Ainsi trace-t-il une ligne rouge dans le sable. Ainsi établit-il clairement que, lorsqu’il affirme que Jérusalem restera la capitale indivisible d’Israël, il le pense réellement. Ainsi dit-il au peuple américain qu’Israël n’a pas l’intention de s’excuser de « judéiser » Jérusalem, comme disent les Palestiniens.

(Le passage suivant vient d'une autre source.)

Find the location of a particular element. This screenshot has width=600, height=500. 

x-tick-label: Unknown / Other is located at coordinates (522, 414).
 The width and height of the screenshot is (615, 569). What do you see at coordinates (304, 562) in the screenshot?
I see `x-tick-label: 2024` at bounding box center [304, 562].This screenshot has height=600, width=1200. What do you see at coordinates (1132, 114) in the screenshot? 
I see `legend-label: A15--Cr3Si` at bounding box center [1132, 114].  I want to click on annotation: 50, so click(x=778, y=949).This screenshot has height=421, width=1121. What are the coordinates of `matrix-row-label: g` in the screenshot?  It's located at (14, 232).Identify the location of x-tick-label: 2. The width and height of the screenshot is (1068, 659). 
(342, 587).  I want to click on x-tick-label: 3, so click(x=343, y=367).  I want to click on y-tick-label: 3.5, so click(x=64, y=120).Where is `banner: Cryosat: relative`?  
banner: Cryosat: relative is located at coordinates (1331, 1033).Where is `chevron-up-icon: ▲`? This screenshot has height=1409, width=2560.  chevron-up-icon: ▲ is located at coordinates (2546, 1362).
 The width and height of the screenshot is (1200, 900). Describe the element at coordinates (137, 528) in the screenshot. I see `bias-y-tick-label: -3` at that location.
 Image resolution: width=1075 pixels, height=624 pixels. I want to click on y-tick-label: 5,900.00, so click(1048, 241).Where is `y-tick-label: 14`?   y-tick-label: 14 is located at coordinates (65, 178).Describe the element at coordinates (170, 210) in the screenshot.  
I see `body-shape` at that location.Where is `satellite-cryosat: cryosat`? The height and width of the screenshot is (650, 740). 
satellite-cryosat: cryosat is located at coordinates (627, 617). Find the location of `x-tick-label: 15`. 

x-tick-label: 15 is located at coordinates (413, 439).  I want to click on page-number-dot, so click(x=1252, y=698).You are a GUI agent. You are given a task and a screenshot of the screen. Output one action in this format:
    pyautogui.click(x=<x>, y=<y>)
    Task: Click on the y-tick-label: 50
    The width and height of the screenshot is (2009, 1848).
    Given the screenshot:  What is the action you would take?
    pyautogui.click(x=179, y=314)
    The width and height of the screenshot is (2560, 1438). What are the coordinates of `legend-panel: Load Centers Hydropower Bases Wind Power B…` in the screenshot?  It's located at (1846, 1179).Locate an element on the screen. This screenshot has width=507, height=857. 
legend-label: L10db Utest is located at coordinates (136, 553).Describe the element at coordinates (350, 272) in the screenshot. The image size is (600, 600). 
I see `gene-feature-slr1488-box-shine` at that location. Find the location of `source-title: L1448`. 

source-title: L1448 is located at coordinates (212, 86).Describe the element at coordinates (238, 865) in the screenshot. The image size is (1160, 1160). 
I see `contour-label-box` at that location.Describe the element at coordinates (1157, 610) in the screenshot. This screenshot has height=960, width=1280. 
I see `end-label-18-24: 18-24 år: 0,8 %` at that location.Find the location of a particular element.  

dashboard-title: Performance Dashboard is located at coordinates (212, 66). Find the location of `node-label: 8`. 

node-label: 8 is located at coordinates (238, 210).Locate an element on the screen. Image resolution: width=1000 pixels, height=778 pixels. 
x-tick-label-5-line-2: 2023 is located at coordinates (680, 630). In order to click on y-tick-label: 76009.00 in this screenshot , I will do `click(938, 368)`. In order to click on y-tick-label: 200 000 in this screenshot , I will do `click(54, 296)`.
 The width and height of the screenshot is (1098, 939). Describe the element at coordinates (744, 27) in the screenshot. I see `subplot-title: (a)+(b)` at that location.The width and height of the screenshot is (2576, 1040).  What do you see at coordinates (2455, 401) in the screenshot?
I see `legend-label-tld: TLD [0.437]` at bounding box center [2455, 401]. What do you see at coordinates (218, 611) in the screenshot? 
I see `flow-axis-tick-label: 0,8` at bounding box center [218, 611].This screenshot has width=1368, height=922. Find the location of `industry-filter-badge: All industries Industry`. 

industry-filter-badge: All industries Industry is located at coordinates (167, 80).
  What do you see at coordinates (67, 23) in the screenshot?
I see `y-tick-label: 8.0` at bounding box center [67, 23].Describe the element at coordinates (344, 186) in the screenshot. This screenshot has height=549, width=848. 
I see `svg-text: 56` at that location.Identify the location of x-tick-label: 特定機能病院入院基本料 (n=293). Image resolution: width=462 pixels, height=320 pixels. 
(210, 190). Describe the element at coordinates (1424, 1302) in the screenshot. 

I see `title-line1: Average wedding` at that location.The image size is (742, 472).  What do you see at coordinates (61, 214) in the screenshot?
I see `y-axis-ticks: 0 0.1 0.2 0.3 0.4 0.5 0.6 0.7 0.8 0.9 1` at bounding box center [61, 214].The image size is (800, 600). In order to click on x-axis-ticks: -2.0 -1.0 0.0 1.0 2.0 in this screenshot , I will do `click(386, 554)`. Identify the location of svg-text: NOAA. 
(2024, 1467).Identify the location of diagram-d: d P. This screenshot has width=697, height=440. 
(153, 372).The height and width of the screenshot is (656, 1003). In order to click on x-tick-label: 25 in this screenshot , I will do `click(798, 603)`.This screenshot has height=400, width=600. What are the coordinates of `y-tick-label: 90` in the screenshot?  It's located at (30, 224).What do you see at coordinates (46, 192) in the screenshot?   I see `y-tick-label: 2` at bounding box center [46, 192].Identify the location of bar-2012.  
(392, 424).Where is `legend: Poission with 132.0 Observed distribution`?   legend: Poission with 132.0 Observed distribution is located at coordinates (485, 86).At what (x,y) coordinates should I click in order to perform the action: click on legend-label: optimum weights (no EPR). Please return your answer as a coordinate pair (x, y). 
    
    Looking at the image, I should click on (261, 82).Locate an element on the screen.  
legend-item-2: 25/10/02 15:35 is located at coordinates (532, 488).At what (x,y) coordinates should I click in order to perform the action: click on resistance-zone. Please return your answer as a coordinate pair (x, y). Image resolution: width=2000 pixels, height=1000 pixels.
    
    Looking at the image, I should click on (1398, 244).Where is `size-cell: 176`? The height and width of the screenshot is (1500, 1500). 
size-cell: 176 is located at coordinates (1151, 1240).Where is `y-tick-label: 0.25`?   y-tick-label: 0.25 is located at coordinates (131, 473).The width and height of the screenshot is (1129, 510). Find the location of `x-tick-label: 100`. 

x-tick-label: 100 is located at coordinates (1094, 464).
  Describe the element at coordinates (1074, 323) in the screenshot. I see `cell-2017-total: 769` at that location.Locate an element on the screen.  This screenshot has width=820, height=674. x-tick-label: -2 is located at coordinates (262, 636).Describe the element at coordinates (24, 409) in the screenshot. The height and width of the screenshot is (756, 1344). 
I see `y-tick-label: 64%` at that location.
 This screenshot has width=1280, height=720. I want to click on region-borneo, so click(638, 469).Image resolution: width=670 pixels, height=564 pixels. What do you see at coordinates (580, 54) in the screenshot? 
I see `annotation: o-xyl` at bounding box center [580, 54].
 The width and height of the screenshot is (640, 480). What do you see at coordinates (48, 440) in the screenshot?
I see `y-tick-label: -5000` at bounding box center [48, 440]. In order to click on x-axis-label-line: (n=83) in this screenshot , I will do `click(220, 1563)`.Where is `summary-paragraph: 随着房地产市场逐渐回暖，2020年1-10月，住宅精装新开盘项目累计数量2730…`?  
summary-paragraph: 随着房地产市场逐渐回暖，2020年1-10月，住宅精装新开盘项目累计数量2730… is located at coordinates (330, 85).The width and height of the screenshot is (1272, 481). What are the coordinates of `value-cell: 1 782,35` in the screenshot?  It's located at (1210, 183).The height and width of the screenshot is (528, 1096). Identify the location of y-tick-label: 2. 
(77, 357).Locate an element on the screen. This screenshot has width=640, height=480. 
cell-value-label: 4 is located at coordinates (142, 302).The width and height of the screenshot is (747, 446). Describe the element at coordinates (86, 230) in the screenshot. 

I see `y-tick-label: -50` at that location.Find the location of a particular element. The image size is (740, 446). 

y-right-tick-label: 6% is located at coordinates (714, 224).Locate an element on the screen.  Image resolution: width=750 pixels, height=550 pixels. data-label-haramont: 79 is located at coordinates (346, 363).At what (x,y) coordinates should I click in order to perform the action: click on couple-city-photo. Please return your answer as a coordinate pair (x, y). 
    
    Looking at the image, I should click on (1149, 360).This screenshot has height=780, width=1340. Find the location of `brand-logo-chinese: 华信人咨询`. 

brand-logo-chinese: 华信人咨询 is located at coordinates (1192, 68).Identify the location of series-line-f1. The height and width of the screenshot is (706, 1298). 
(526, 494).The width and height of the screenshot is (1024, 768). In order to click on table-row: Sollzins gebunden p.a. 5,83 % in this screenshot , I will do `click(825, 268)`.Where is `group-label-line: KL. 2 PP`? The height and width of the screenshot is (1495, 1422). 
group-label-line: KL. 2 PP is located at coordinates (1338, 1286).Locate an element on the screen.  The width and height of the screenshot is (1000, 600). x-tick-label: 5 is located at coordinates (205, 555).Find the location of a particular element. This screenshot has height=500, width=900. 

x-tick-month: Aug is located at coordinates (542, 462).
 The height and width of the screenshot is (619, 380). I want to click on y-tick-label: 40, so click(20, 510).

Et c’est pour une série de raisons qu’il s’est senti assez fort pour tenir fermement ses positions. Tout d’abord, il a la certitude qu’une vaste majorité du public israélien juif le soutient sur ce point. Et sachant que même Yaïr Lapid – Monsieur l’Israélien moyen – déclare que Jérusalem représente « l’esprit fondateur » d’Israël et ne pourra jamais être divisée, Netanyahou se sent bien épaulé.

Préparer les prochaines élections

Netanyahou choisit soigneusement ses batailles contre Obama. Il ne les initie que s’il sait la majorité des Israéliens derrière lui. Cela a été le cas en 2011, lorsque le président américain a appelé à revenir aux frontières de 1967, avec des échanges de territoires acceptés par les deux parties, et de nouveau ce mois-ci.
La deuxième raison pour laquelle Netanyahou se permet de camper fermement sur ses positions est politique. Sa réaction face à la Maison-Blanche au sujet de Jérusalem peut, plus que tout ce que nous avons vu ces dernières semaines, faire office de message pour préparer les prochaines élections : celles-ci n’auront peut-être pas lieu le mois prochain, ni même cet hiver, mais dans un très proche avenir.

Parce que c’est de Netanyahou qu’il s’agit. De ce même Netanyahou qui, en 1996, remportait la course au poste de Premier ministre contre Shimon Peres sur le slogan : « Peres va diviser Jérusalem ».
« Mais que fait-il, bon sang ? », ont dû se demander certaines personnes en l’entendant répondre vertement aux Etats-Unis au début du mois. « Comment peut-il défier ainsi publiquement l’administration américaine à un moment où Israël va avoir le plus grand besoin des Etats-Unis à l’ONU pour freiner les avancées des Palestiniens ? » Comment ? C’est simple !
D’abord, il croit à ce qu’il fait.
Ensuite, c’est un fin politicien.

Se faire le champion de Jérusalem et la défendre, Netanyahou l’a appris par le passé, n’est pas une mauvaise façon de mener campagne.
Et il est fort possible qu’il sache déjà avec certitude une chose sur laquelle le reste d’entre nous ne fait que palabrer : la prochaine campagne électorale débutera sans doute plus tôt qu’on ne le pense.